◆ SUPPLIED MATERIAL:
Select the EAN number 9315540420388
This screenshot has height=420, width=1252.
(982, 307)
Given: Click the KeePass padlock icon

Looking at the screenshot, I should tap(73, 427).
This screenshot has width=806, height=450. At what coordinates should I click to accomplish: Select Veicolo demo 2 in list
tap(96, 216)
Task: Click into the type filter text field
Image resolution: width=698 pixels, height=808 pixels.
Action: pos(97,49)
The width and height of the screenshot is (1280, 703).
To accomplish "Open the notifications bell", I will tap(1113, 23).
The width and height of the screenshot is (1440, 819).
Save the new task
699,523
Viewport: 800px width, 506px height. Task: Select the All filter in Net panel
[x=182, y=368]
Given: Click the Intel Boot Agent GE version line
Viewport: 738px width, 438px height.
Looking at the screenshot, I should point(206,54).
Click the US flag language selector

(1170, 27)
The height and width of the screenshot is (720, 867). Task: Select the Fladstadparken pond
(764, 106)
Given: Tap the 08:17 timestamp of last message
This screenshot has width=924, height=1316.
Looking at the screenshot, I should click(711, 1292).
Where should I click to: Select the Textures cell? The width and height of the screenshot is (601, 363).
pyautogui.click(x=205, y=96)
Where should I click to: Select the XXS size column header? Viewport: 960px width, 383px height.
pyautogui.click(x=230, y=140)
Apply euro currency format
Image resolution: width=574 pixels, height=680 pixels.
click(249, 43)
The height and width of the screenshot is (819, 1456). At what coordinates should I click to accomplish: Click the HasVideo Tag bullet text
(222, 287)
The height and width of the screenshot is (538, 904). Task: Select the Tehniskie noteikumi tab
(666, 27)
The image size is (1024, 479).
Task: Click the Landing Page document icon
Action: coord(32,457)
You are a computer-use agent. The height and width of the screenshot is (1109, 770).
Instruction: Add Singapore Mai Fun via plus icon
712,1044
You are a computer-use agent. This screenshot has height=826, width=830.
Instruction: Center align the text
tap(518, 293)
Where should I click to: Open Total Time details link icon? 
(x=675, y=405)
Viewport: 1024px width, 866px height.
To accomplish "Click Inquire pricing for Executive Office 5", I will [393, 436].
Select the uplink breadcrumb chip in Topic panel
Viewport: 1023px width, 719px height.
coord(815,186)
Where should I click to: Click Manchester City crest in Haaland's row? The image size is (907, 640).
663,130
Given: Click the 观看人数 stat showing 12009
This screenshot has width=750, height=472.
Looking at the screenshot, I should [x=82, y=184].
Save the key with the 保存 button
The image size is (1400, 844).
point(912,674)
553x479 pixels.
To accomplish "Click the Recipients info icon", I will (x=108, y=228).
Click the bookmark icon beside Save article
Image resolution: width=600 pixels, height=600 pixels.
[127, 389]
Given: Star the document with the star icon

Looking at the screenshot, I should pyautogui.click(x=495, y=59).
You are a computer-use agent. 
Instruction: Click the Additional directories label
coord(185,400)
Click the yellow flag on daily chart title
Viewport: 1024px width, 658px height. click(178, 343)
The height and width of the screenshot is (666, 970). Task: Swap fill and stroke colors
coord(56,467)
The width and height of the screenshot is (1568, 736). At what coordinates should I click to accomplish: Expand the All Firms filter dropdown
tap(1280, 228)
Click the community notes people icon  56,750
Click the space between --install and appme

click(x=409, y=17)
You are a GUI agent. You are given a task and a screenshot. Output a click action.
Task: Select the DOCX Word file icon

◆ WORK ORDER:
Find every line in the records that uses the string "will", then copy it.

◆ REPLY:
To accomplish "Open the notifications bell", I will tap(1113, 23).
To accomplish "Click Inquire pricing for Executive Office 5", I will [393, 436].
To accomplish "Click the Recipients info icon", I will (x=108, y=228).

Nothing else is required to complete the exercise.